Tom Friedman interviewed me for a NY Times column on this subject, six years ago:

“We created a way of raising standards of living that we can’t possibly pass on to our children,” said Joe Romm, a physicist and climate expert who writes the indispensable blog climateprogress.org. We have been getting rich by depleting all our natural stocks — water, hydrocarbons, forests, rivers, fish and arable land — and not by generating renewable flows.

“You can get this burst of wealth that we have created from this rapacious behavior,” added Romm. “But it has to collapse, unless adults stand up and say, ‘This is a Ponzi scheme. We have not generated real wealth, and we are destroying a livable climate …’ Real wealth is something you can pass on in a way that others can enjoy.”

The adults, in short, are not standing up. Sadly, most still haven’t even taken the time to understand that they should.

And so every generation that comes after the Baby Boomers is poised to experience the dramatic changes in lifestyle that inevitably follow the collapse of any Ponzi scheme, a point that bears repeating on Black Friday.

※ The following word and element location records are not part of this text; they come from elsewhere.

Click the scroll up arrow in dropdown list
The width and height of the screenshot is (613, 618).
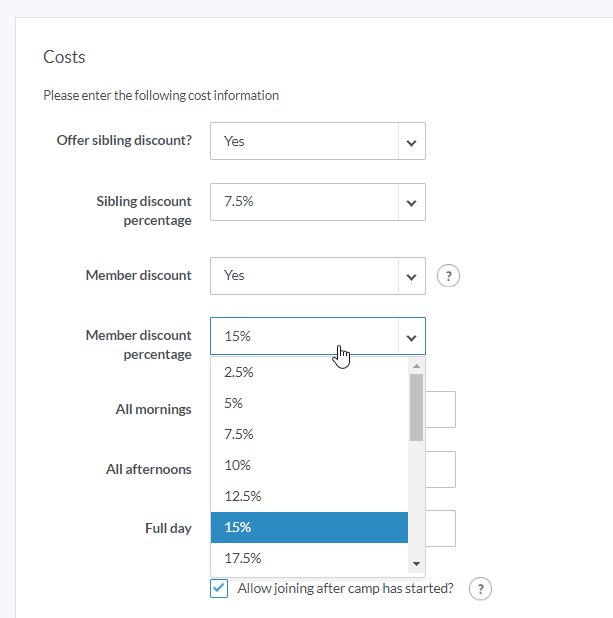pos(416,365)
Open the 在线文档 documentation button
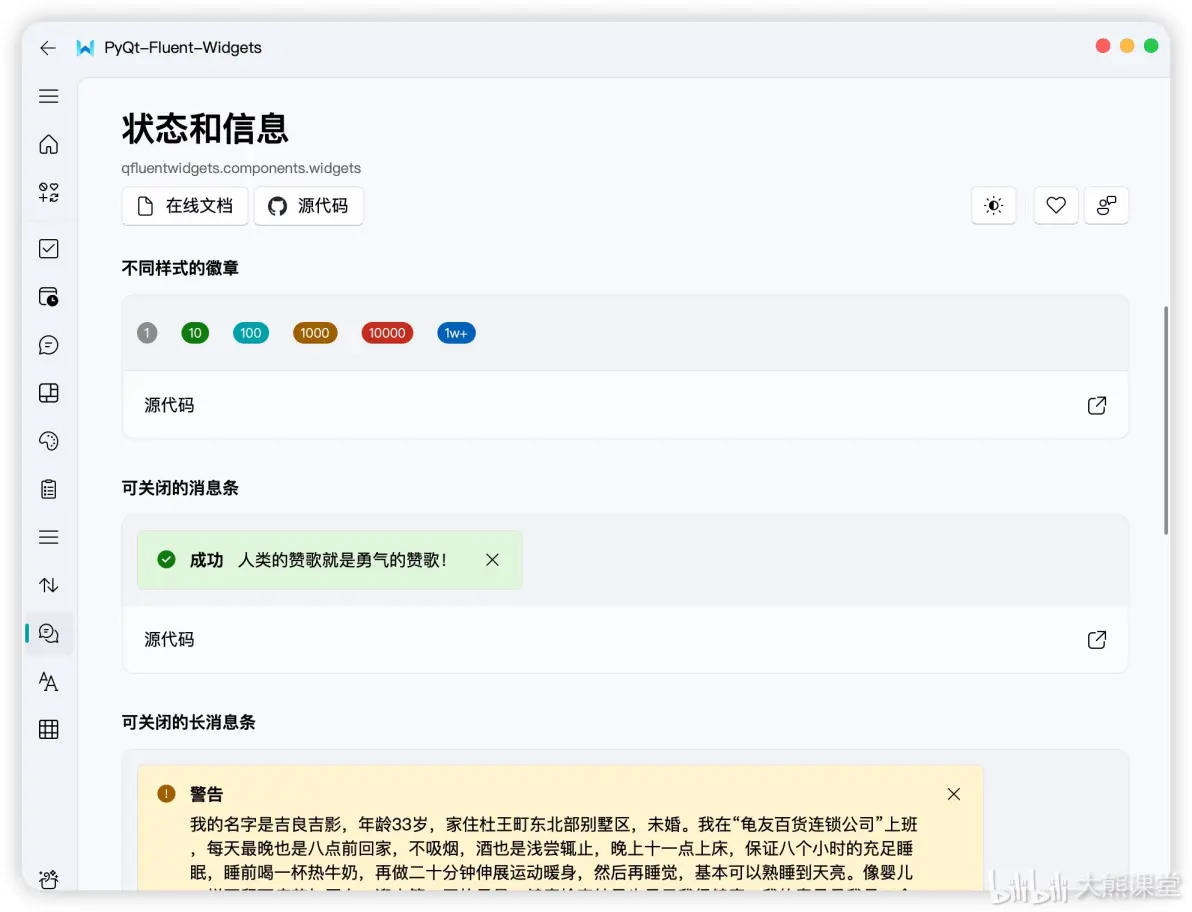 click(185, 206)
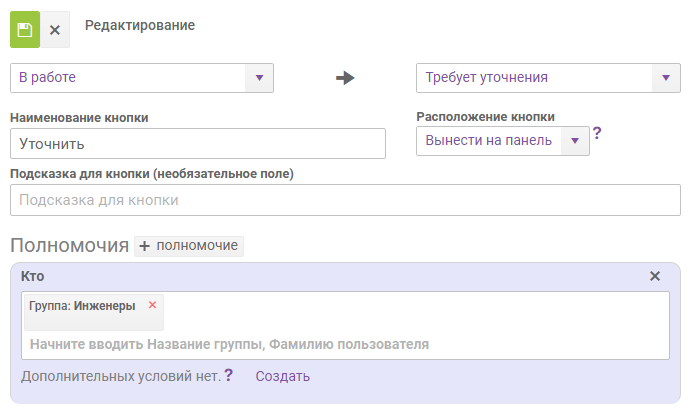Image resolution: width=692 pixels, height=414 pixels.
Task: Open help icon beside button location dropdown
Action: 597,133
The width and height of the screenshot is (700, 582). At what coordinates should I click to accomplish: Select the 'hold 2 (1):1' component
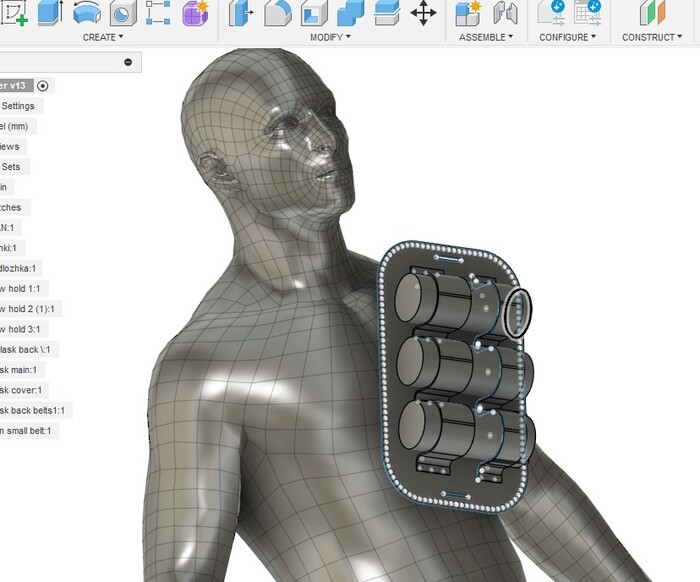tap(30, 308)
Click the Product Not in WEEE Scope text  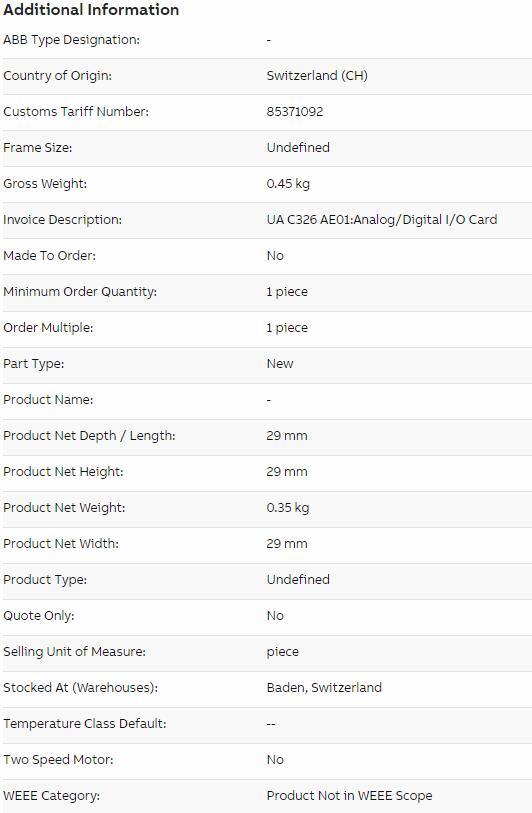349,796
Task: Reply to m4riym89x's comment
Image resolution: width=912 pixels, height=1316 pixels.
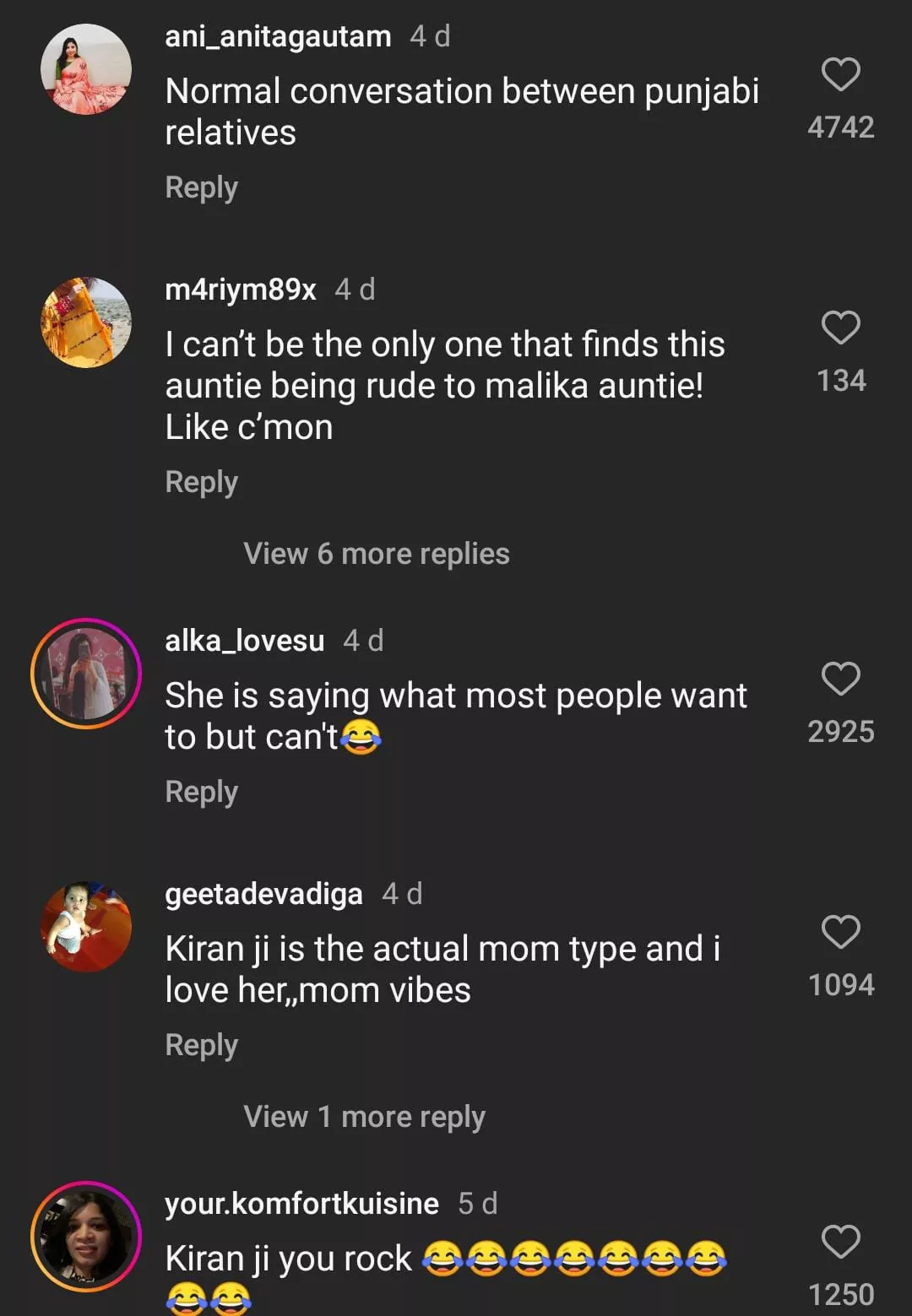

In our version of a Ponzi scheme, investors (i.e. current generations) are paying themselves (i.e. you and me) by taking the nonrenewable resources and livable climate from future generations. To perpetuate the high returns the rich countries in particular have been achieving in recent decades, we have been taking an ever greater fraction of nonrenewable energy resources (especially hydrocarbons) and natural capital (fresh water, arable land, forests, fisheries), and, the most important nonrenewable natural capital of all — a livable climate.

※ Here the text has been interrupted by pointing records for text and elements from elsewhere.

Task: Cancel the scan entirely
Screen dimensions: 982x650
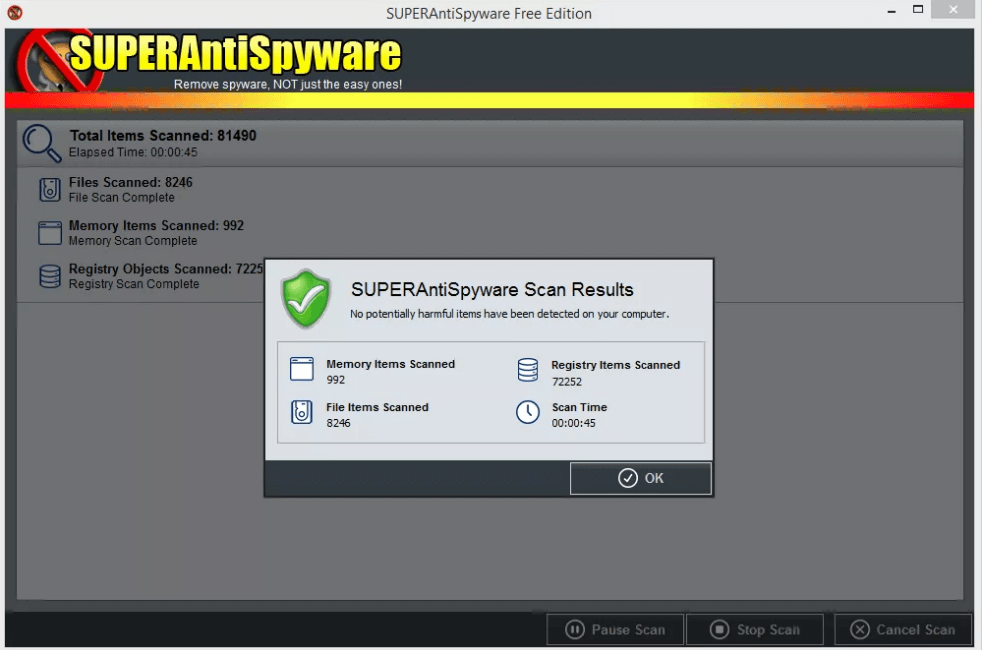Action: point(903,629)
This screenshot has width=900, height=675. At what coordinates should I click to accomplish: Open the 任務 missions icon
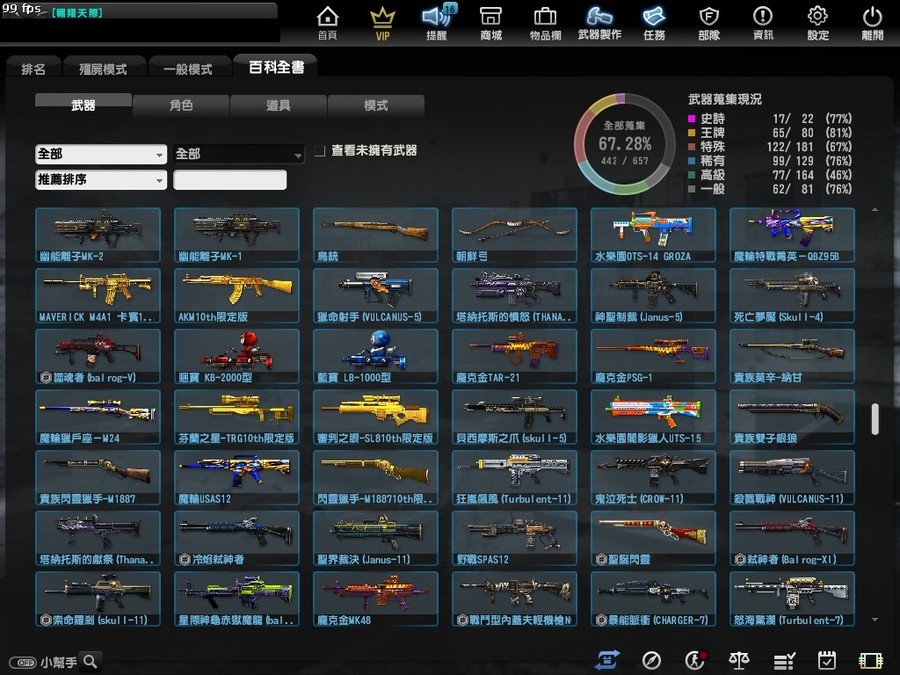pos(654,23)
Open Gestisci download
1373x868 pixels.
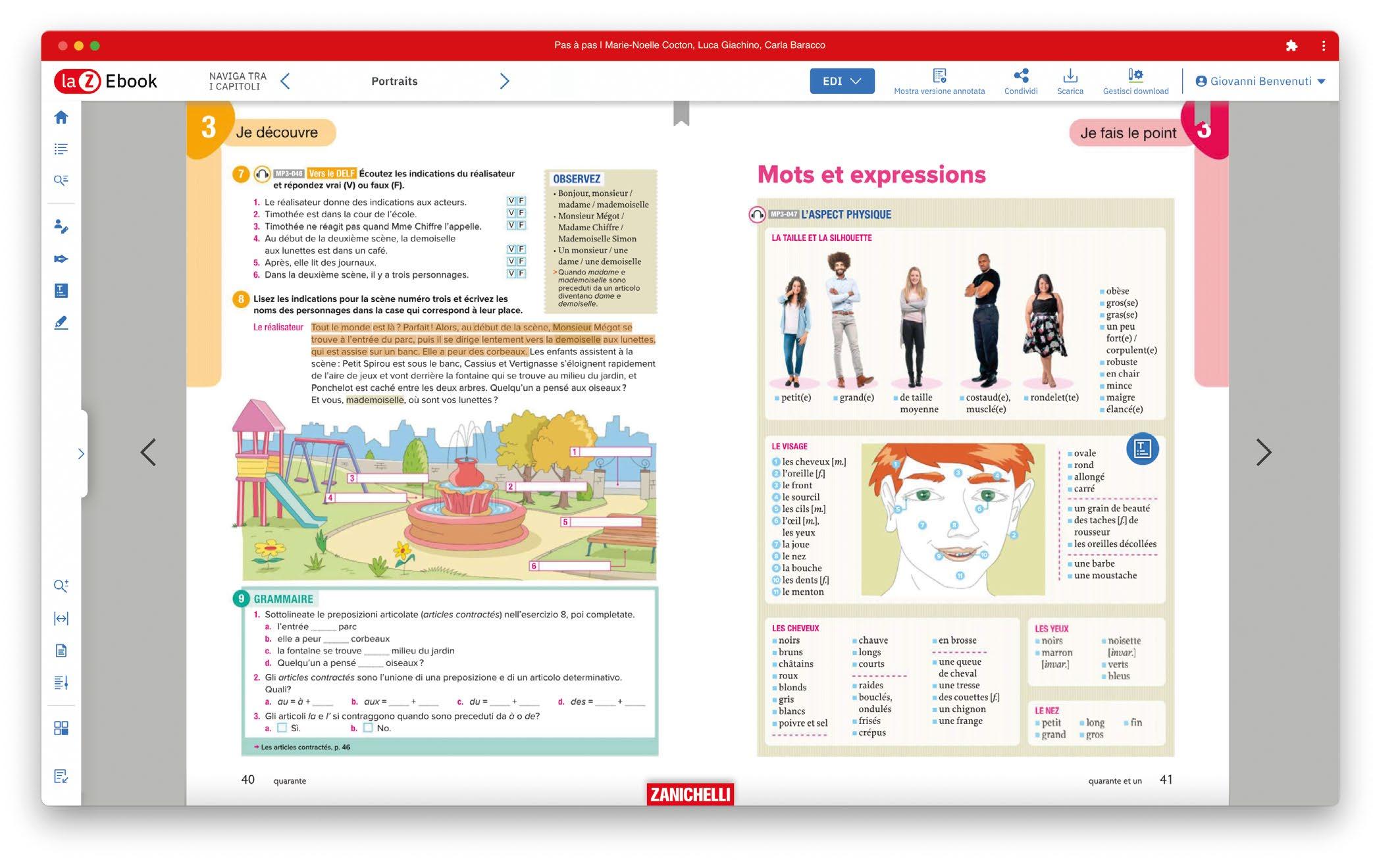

See also the study “The Monetary Cost of the Non-Use of Renewable Energies,” which finds that “every day we delay substituting renewables for fossil fuels,” every day “fossil raw materials are consumed as one-time energy creates a future usage loss of between 8.8 and 9.3 billion US Dollars.” Oil and coal are essentially too valuable to burn even ignoring the cost of their climate-destroying emissions.

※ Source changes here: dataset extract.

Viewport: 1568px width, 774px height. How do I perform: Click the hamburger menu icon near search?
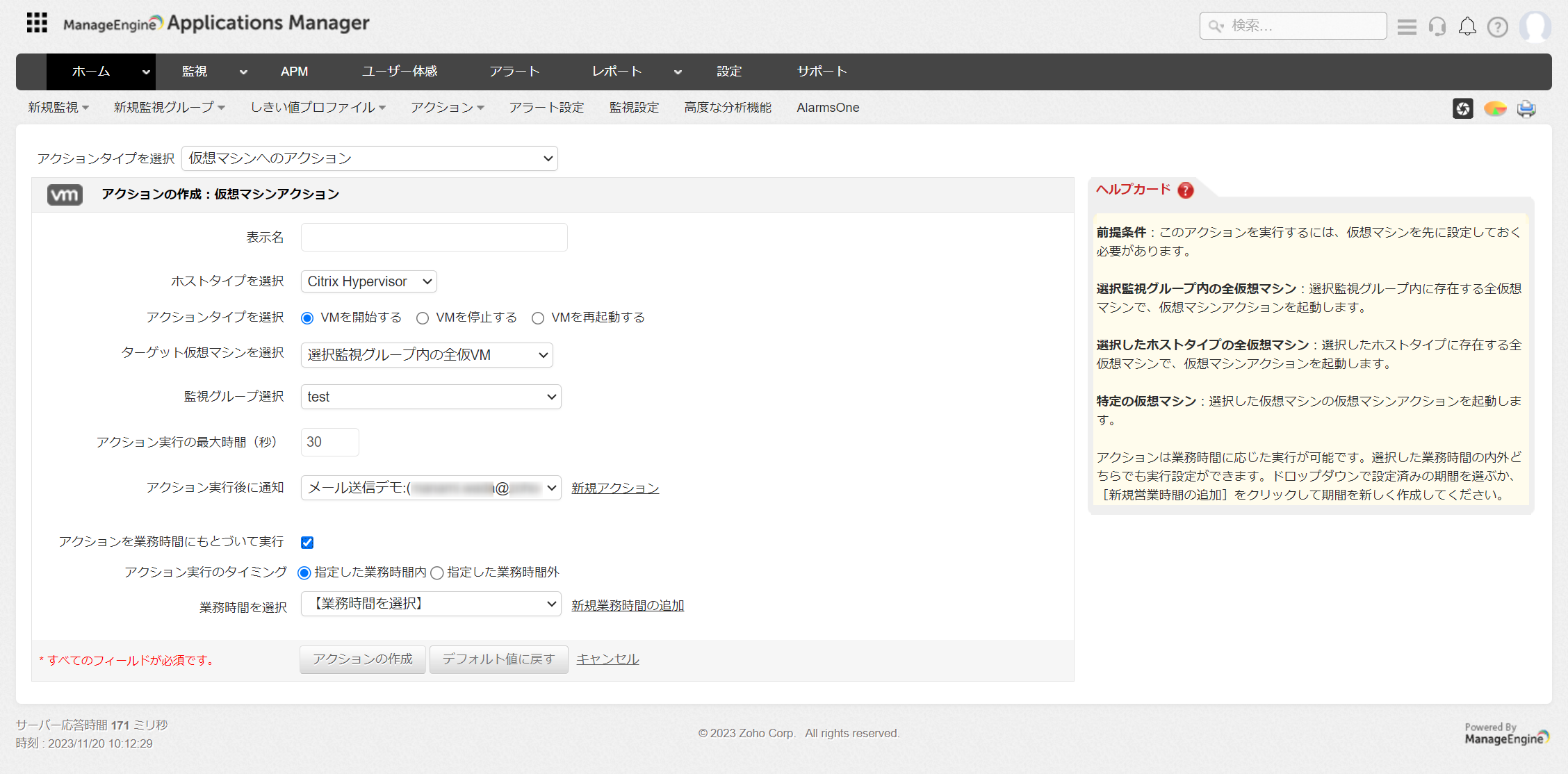pyautogui.click(x=1407, y=26)
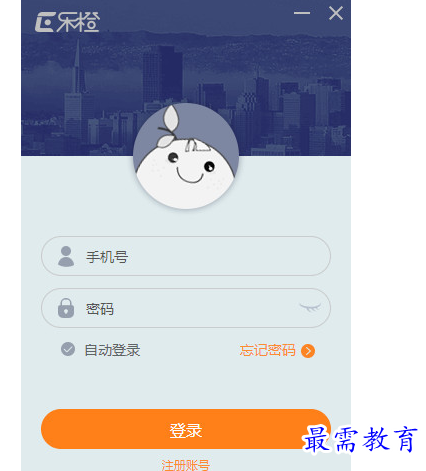Focus the 手机号 input field
This screenshot has width=426, height=471.
[x=186, y=256]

We aren’t all Madoffs in the sense of people who have knowingly created a fraudulent Ponzi scheme for humanity. But given all of the warnings from scientists and international governments and independent energy organizations over the past quarter-century — it has gotten harder and harder for any of us to pretend that we are innocent victims, that we aren’t just hoping we can maintain our own personal wealth and well-being for a few more decades before the day of reckoning. Après nous le déluge.

Certainly the upcoming Paris climate talks are an important step to take us off the road to unimaginable 11°F warming, but we will need to do a great deal more for decades to come to avoid catastrophic 7°F warming. Switching off of coal and onto carbon-free sources of energy is an essential first start. But we are still going to have to end our hypermaterialism to avoid collapse.